Mietrecht, Wohnungseigentum



Guten Tag,

wir erhielten unsere Nebenkostenabrechnung für das Jahr 2004 in zwei Teilen; einmal im Dezember 2005 eine Abrechnung über die kalten Betriebskosten (die wir bereits beglichen haben) und am 5.1.2006 die Heizkostenabrechnung.

Diese wurde nach Aussage des Vermieters unter Zeugen am 22.12.2005 in einem Sammelkuvert, welches die Abrechnungen für alle Mietparteien enthielt, per Post an eine Mieterin des Hauses geschickt, die diese Sendung am 5.1.2006 erhielt und die einzelnen Abrechnungen sofort auf die Briefkästen im Haus verteilte.

Der Vermieter beruft sich auf Par.556 Abs.3 BGB, dass er die Verzögerung durch den Postzustellweg nicht zu vertreten habe und fordert uns zur Zahlung auf.


Wer würde, falls es zu einer rechtlichen Auseinandersetzung kommt, Recht bekommen ?

Mit freundlichen Grüssen,


Sehr geehrte(r) Ratsuchende(r),


die zwölfmonatige Mitteilungsfrist des § 556 Abs. 3 Satz 2 BGB ist bezüglich der Betriebsostenabrechnung für das Kalenderjahr 2004 abgelaufen.

Erforderlich wäre der Zugang einer wirksamen Abrechnung spätestens bis zum 02.01.2005 gewesen (§ 193 BGB).
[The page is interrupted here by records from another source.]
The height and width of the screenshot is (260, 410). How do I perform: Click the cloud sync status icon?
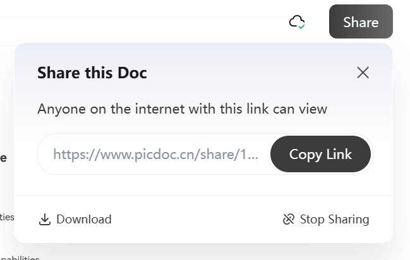click(296, 22)
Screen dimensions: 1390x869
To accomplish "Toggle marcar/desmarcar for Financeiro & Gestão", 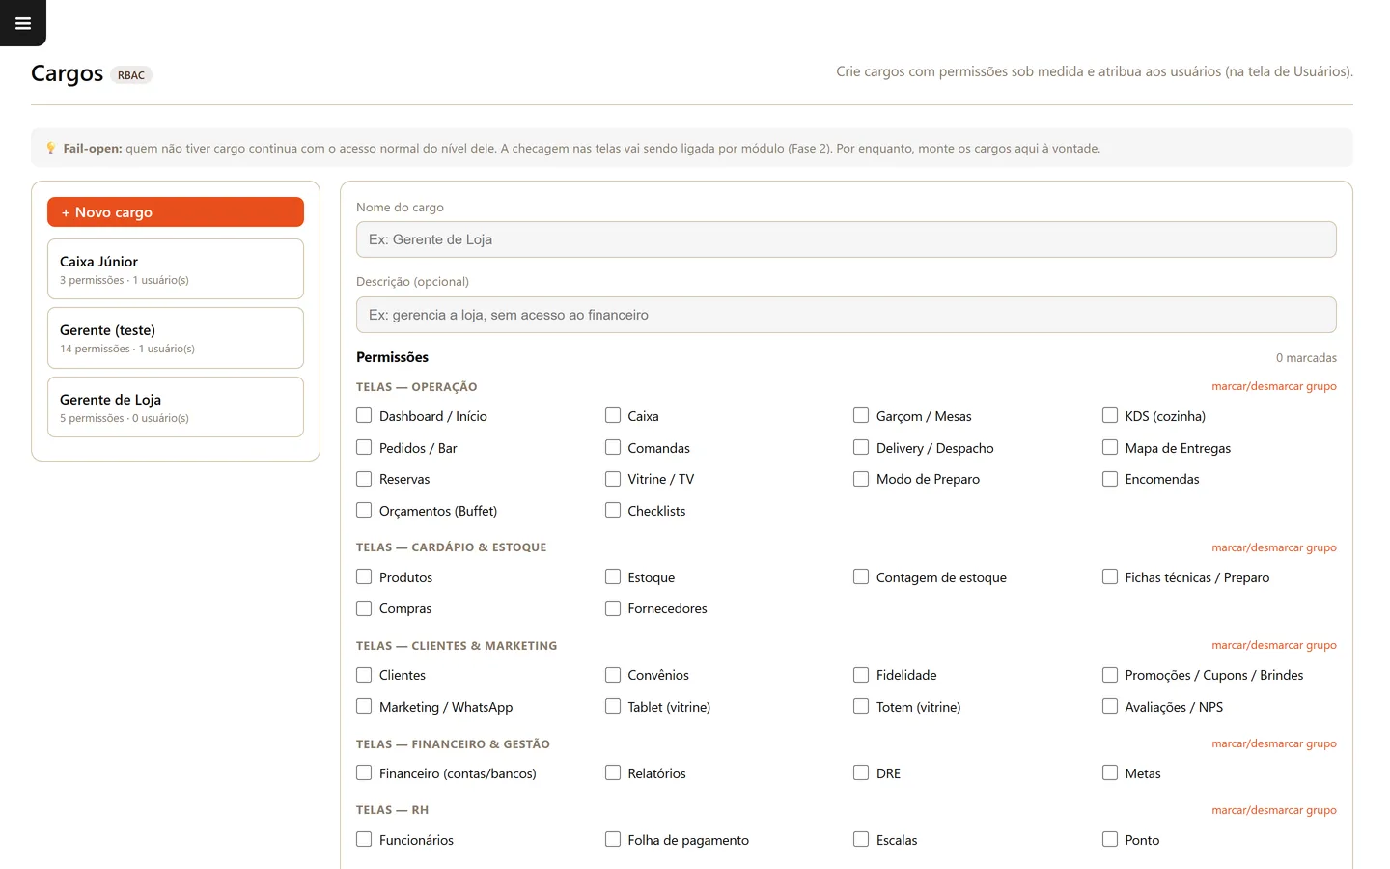I will (1274, 743).
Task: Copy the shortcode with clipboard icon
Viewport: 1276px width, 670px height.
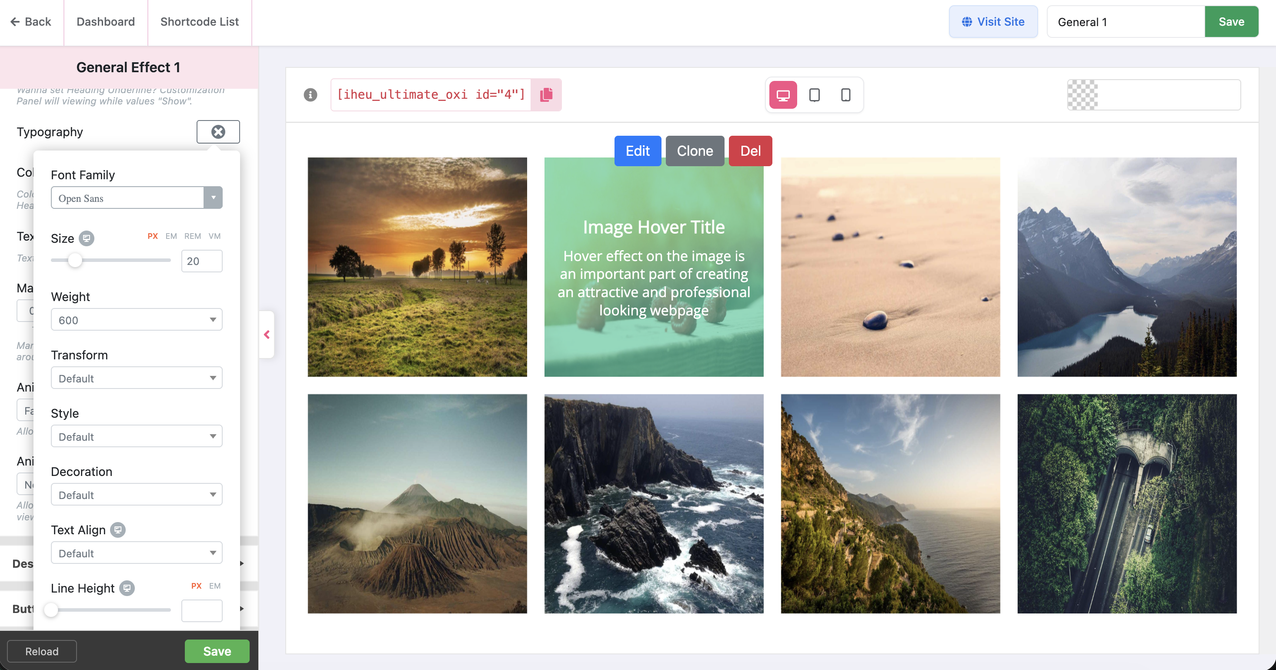Action: coord(546,95)
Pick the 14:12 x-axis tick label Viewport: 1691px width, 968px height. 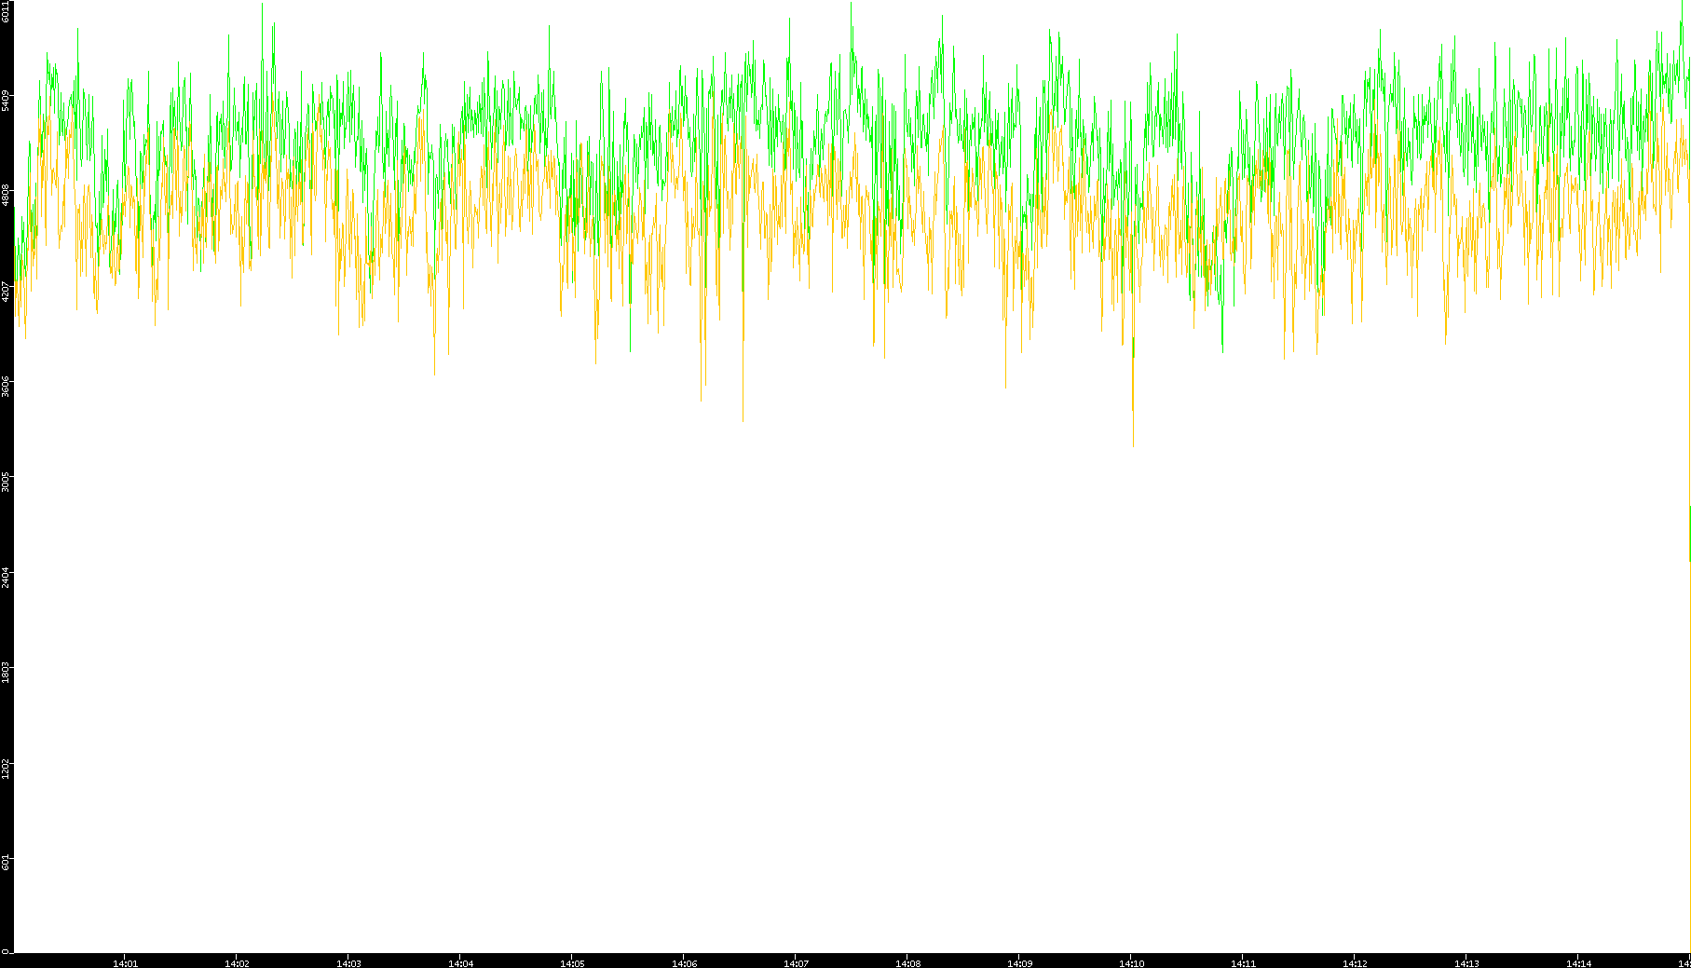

Der Zugang im Sinne des § 130 BGB erfolgt aber erst, wenn das Schriftstück in den Machtbereich des jeweiligen betroffenen Mieters gelangt (persönliche Aushändigung, Einwurf in den Briefkasten, etc.).
Wenn der Vermieter -­ wie hier -­ einen Mitmieter zur Entgegennahme und Weiterleitung beauftragt, müssen Sie sich Verzögerungen, die hierdurch entstehen, nicht zurechnen lassen.
Denn als Empfangsbote gilt nur, wer vom Erklärungsempfänger zur Entgegennahme bestellt wurde oder nach der Verkehrsanschauung als bestellt anzusehen ist. Letzteres ist in Ihrer Konstellation nicht der Fall, da die Übermittlung auf diesem Wege doch eher ungewöhnlich ist und offenbar auch nicht mit den Mietern abgesprochen wurde.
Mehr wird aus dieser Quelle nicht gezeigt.